Let's choose, $a_k=\eta^k$ where $\eta$ is the $n^{\text{th}}$ root of unity. Then we have,

$\displaystyle \frac{x^m}{1-x^n}=\sum_{k=0}^{n-1}\frac{1}{n\eta^{k(n-1)}}\frac{\eta^{km}}{\eta^k-x}=\frac{1}{n}\sum_{k=0}^{n-1}\frac{\eta^{km}}{1-x/\eta^k}$

Integrating $x$ in the above expression between $0$ and $t$ and comparing the real part, we get,

$\begin{align}
\displaystyle \sum_{j \geq 0}\frac{t^{jn+m}}{jn+m}&=\frac{1}{n}\sum_{k=0}^{n-1}\cos(2\pi km/n)\log(1-2\cos(2\pi k/n)t+t^2)^{-1/2}\\ &\quad +\frac{1}{n}\sum_{k=0}^{n-1}\sin(2\pi km/n)\tan^{-1}\left(\frac{\sin(2\pi k/n)}{t^{-1}-\cos(2\pi k/n)}\right)
\end{align}$

Comparing the Imaginary parts, we also get,

$\displaystyle \sum_{k=0}^{n-1}\cos(2\pi km/n)\tan^{-1}\left(\frac{\sin(2\pi k/n)}{t^{-1}-\cos(2\pi k/n)}\right)=\sum_{k=0}^{n-1}\sin(2\pi km/n)\log(1-2\cos(2\pi k/n)t+t^2)^{-1/2}$

Using the properties of Conjugates, we also have,

$\begin{align}
\displaystyle \sum_{j \geq 0}\frac{t^{jn+m}}{jn+m}&=\frac{1}{n}\log(1-t)^{-1}+\mathbf{1}_{n \text{ even}}\frac{(-1)^m}{n}\log(1+t)^{-1}\\ & \quad +\frac{2}{n}\sum_{k=1}^{\lceil n/2 \rceil-1}\sin(2\pi km/n)\tan^{-1}\left(\frac{\sin(2\pi k/n)t}{1-\cos(2\pi k/n)t}\right)\\ & \quad +\frac{2}{n}\sum_{k=1}^{\lceil n/2 \rceil-1}\cos(2\pi km/n)\log(1-2\cos(2\pi k/n)t+t^2)^{-1/2}
\end{align}$

On the other hand, using Vandermonde matrix or otherwise,

$\displaystyle \frac{1}{1-x/\eta^m}=\sum_{k=0}^{n-1}\eta^{-km}\frac{x^k}{1-x^n}$

Integrating the above,

$\displaystyle \log(1-\eta^{-m}t)^{-1}=\sum_{k=1}^n\eta^{-mk}P_{n,k}(t)$ where $\displaystyle P_{n,k}(t)=\sum_{j \geq 0}\frac{t^{nj+k}}{nj+k}$

Comparing real and imaginary parts, we have,

$\displaystyle \log(1-2\cos(2\pi m/n)t+t^2)^{-1/2}=\sum_{k=1}^n\cos(2\pi km/n)P_{n,k}(t)$

$\displaystyle \tan^{-1}\left(\frac{\sin(2\pi m/n)}{t^{-1}-\cos(2\pi m/n)}\right)=\sum_{k=1}^n\sin(2\pi km/n)P_{n,k}(t)$

The second one here is more interesting. Using $t=\cos(2\pi m/n)$, we get infinitely many representations for $\pi$.

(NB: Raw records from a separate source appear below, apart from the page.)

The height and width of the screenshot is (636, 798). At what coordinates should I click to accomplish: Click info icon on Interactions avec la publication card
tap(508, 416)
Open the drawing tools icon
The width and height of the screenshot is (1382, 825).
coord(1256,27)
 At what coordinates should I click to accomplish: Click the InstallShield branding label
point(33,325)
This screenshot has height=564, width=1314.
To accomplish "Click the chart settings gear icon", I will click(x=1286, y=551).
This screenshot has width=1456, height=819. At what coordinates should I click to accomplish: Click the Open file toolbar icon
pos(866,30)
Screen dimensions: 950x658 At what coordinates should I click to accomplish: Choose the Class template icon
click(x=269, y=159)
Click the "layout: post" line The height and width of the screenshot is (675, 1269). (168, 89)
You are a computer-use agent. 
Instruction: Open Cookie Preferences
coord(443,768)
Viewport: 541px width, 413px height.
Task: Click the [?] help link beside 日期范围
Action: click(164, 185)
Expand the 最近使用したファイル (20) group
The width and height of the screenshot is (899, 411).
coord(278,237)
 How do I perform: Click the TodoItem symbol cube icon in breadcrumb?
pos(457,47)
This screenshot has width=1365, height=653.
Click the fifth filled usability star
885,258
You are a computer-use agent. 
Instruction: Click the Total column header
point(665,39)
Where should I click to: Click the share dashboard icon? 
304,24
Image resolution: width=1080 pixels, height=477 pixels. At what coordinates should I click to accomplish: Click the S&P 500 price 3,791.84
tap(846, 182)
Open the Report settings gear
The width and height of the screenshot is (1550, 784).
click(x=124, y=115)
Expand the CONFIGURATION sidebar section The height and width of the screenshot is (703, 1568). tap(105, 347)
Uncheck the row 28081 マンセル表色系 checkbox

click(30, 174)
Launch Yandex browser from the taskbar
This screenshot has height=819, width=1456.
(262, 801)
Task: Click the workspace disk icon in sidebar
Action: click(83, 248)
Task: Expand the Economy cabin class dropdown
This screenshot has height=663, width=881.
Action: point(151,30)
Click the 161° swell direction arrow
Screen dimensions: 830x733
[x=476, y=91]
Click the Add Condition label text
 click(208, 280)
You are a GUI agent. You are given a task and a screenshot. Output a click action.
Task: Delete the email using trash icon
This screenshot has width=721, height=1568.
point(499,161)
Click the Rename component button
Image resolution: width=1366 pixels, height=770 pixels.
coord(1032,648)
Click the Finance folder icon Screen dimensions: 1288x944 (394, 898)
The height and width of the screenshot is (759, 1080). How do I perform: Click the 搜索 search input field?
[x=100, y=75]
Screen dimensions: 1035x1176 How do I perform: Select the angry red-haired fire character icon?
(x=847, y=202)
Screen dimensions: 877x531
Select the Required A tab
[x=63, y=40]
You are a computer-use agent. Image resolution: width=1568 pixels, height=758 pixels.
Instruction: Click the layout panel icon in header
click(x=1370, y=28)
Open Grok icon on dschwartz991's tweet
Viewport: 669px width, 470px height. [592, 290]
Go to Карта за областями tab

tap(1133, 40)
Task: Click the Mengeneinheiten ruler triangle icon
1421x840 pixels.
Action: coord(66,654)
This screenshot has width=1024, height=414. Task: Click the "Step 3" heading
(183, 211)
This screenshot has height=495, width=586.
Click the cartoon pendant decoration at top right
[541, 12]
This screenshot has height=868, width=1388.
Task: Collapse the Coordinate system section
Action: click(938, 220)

$\displaystyle (n-4m)\frac{\pi}{2n}=\sum_{k=1}^n\sin(2\pi km/n)P_{n,k}(\cos(2\pi m/n))$

For example, with $m=1$ and $n=3$, we get a Bailey–Borwein–Plouffe type formula (BBP formula) for $\pi$ in Base-64 which can be verified with Wolfram Alpha.

$\displaystyle \frac{\pi}{(\sqrt{3}/2)^3}=\sum_{k=0}^\infty\left[\frac{1}{64^k}\left(\frac{4}{6k+1}+\frac{2}{6k+2}-\frac{2^{-1}}{6k+4}-\frac{4^{-1}}{6k+5}\right)\right]$

(or)

$\displaystyle \frac{32\pi}{3\sqrt{3}}=\sum_{k=0}^\infty\left[\frac{1}{64^k}\left(\frac{16}{6k+1}+\frac{8}{6k+2}-\frac{2}{6k+4}-\frac{1}{6k+5}\right)\right]$


Until then
Yours Aye
Me